The wife of an Israeli official and three Indians were seriously wounded in the first attack, which Indian home minister P Chidambaram attributed to a “very well trained person.”
In contrast, the Bangkok episode stands out as bizarre and aberrant: No terrorist attack actually took place there and there is no proof that the three persons who rented an apartment in the city were preparing to attack Israelis or anyone else, although they had bomb materials with them.
Something caused those materials to blow up and all three took to their heels. One of the trio, identified by his Iranian passport as Saeib Morabi, kept the explosives with him. He threw one at a local cab driver who refused to pick him up and another device at a policeman who came to arrest him. The second bomb bounced back and blew off one of his legs.
Senior intelligence experts find this conduct incredible. A terrorist on the run would above all keep his head down and avoid attracting attention. He would certainly not start throwing bombs on busy foreign streets.
Neither would members of a terrorist cell use their real identities and carry genuine passports. Those passports were used to rent an apartment in Bangkok on Feb. 8.
So why did Israeli officials assert so confidently that a major terrorist attack had been planned in Bangkok as part of the Iranian global campaign? Three reasons:
1. There are no plans for retaliation;
2. Israeli counter-terror agencies failed to see the New Delhi and Tbilisi bombing attacks coming on Feb. 13 and missed the start of a fresh wave of terror;
3. They are in the dark about the source or sources of the attacks on Israeli diplomats abroad and the investigations have a long way to go.
Tuesday, Thai police declined to make any link between the three explosions Tuesday and the arrest last month of a Lebanese man in Bangkok who had links to Hizballah.
At first, Israeli terrorist investigators assumed Hizballah carried out the bomb attacks on diplomats in Georgia and India to mark the fourth anniversary of the death of the Lebanese Shiite group’s commander in chief Imad Moughniyeh.
They shifted ground when it was discovered that a motorcyclist had attached a magnetic bomb to the Talya Koren’s car not far from the Israeli embassy, and noted that the attack mirrored the method used in the assassinations of Iranian nuclear scientists in Tehran.

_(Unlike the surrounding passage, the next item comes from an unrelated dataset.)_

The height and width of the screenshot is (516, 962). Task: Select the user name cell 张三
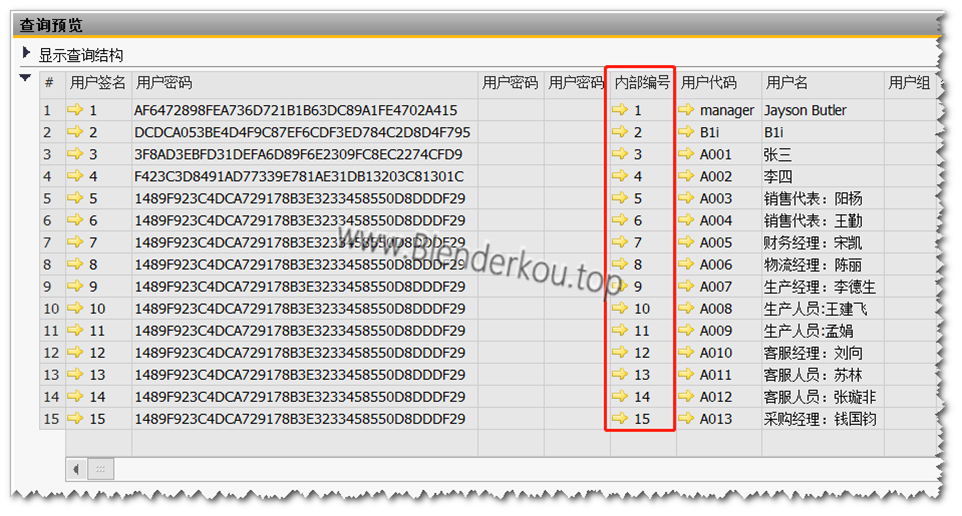click(x=778, y=154)
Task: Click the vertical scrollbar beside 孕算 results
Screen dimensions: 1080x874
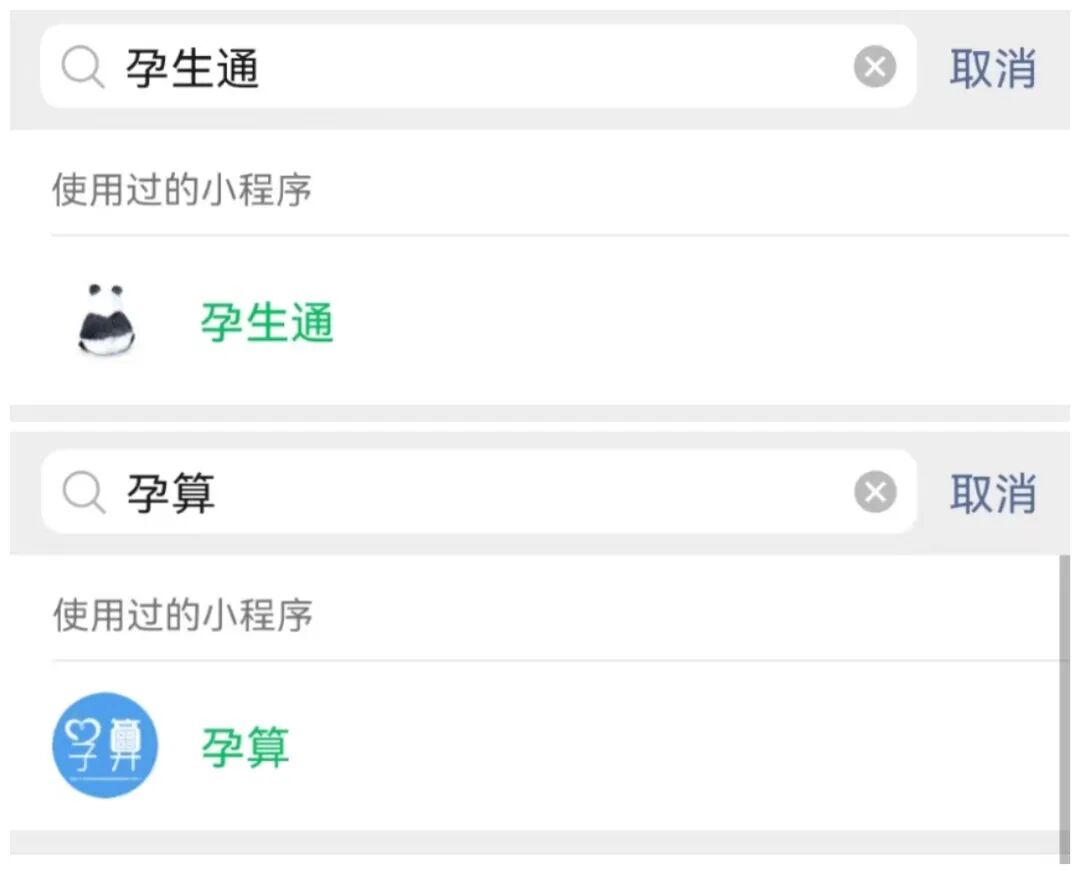Action: click(x=1063, y=700)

Tuesday, Iranian spokesmen stopped denying responsibility for the incidents. Instead, Defense Minister Gen. Ahmad Vahidi, avoiding mention of Georgia and India, said this: “The Supreme Leader’s remarks indicate that we will never and under no circumstances back down and give in to the enemy’s threats, but we will make threats against them using appropriate mechanisms.”
He was confirming the strategy laid down at a three-way meeting in the summer of 2011 meeting between Vahidi, Syrian President Bashar Assad and Hizballah leader Hassan Nasrallah, which debkafile reported at the time from its military and intelligence sources.